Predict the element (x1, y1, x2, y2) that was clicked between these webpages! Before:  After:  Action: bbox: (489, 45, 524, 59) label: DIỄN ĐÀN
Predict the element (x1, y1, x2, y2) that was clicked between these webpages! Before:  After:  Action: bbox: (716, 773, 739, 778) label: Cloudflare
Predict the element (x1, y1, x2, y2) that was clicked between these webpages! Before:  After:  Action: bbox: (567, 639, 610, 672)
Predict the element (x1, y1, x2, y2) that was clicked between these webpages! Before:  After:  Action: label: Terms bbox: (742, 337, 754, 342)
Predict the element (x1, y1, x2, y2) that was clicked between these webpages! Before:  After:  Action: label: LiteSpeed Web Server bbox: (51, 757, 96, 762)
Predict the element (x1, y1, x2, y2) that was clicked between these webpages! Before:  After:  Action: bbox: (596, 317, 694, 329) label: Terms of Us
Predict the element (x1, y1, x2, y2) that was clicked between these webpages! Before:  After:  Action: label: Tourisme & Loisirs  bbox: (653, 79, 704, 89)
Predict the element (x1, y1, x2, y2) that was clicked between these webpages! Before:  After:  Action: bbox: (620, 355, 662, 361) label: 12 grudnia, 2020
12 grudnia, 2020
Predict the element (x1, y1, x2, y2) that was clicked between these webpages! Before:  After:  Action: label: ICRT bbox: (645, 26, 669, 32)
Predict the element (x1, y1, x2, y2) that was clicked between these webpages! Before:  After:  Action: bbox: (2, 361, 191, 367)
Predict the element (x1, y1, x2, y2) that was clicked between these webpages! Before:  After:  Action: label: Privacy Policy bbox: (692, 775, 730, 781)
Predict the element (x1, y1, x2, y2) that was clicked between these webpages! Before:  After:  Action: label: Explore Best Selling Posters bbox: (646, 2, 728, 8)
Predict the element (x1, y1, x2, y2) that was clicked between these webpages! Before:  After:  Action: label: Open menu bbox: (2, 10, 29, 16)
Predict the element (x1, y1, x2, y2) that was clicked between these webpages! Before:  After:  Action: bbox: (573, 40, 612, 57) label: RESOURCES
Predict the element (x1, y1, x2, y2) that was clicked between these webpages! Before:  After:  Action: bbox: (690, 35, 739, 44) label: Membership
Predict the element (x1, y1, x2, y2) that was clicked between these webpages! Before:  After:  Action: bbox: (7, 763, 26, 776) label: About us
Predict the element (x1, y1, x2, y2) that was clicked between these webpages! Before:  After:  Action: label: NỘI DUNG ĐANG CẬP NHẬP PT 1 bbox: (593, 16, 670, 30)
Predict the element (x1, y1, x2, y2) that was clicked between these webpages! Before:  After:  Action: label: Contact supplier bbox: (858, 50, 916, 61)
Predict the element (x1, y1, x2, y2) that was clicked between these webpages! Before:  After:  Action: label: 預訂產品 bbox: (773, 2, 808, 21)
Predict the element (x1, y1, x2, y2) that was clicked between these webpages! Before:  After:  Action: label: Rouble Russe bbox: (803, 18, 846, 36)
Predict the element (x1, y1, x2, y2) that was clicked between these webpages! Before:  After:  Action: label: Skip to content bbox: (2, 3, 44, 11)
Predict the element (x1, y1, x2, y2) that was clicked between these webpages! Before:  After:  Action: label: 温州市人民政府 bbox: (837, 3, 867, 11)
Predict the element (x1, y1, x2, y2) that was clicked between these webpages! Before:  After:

> **EXERCISE TASK**
Copy the data verbatim, from the line containing "757, 96, 762)" to the line containing "16, 670, 30)", including both of those lines.

> **RESPONSE TO THE TASK**
Predict the element (x1, y1, x2, y2) that was clicked between these webpages! Before:  After:  Action: label: LiteSpeed Web Server bbox: (51, 757, 96, 762)
Predict the element (x1, y1, x2, y2) that was clicked between these webpages! Before:  After:  Action: bbox: (596, 317, 694, 329) label: Terms of Us
Predict the element (x1, y1, x2, y2) that was clicked between these webpages! Before:  After:  Action: label: Tourisme & Loisirs  bbox: (653, 79, 704, 89)
Predict the element (x1, y1, x2, y2) that was clicked between these webpages! Before:  After:  Action: bbox: (620, 355, 662, 361) label: 12 grudnia, 2020
12 grudnia, 2020
Predict the element (x1, y1, x2, y2) that was clicked between these webpages! Before:  After:  Action: label: ICRT bbox: (645, 26, 669, 32)
Predict the element (x1, y1, x2, y2) that was clicked between these webpages! Before:  After:  Action: bbox: (2, 361, 191, 367)
Predict the element (x1, y1, x2, y2) that was clicked between these webpages! Before:  After:  Action: label: Privacy Policy bbox: (692, 775, 730, 781)
Predict the element (x1, y1, x2, y2) that was clicked between these webpages! Before:  After:  Action: label: Explore Best Selling Posters bbox: (646, 2, 728, 8)
Predict the element (x1, y1, x2, y2) that was clicked between these webpages! Before:  After:  Action: label: Open menu bbox: (2, 10, 29, 16)
Predict the element (x1, y1, x2, y2) that was clicked between these webpages! Before:  After:  Action: bbox: (573, 40, 612, 57) label: RESOURCES
Predict the element (x1, y1, x2, y2) that was clicked between these webpages! Before:  After:  Action: bbox: (690, 35, 739, 44) label: Membership
Predict the element (x1, y1, x2, y2) that was clicked between these webpages! Before:  After:  Action: bbox: (7, 763, 26, 776) label: About us
Predict the element (x1, y1, x2, y2) that was clicked between these webpages! Before:  After:  Action: label: NỘI DUNG ĐANG CẬP NHẬP PT 1 bbox: (593, 16, 670, 30)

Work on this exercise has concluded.